## EXERCISE OBJECTIVE
Beginning at the first line of the data, print each line exactly, stopping after the line that contains "The height and".

Pixel coordinate grounding data
=== Section Start ===
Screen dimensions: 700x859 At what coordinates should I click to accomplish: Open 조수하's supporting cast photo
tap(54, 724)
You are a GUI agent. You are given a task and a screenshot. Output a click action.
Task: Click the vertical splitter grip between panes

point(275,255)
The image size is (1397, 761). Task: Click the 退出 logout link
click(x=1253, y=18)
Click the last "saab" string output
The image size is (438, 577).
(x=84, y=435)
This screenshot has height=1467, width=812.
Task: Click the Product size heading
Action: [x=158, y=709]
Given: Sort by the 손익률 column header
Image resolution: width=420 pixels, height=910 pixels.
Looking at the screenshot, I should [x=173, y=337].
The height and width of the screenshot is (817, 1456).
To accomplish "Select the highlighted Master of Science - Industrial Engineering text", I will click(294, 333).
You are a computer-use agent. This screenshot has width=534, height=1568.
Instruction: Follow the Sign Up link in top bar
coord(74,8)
=== Section End ===
## RESULT BELOW
Screen dimensions: 700x859 At what coordinates should I click to accomplish: Open 조수하's supporting cast photo
tap(54, 724)
You are a GUI agent. You are given a task and a screenshot. Output a click action.
Task: Click the vertical splitter grip between panes

point(275,255)
The image size is (1397, 761). Task: Click the 退出 logout link
click(x=1253, y=18)
Click the last "saab" string output
The image size is (438, 577).
(x=84, y=435)
This screenshot has height=1467, width=812.
Task: Click the Product size heading
Action: [x=158, y=709]
Given: Sort by the 손익률 column header
Image resolution: width=420 pixels, height=910 pixels.
Looking at the screenshot, I should [x=173, y=337].
The height and width of the screenshot is (817, 1456).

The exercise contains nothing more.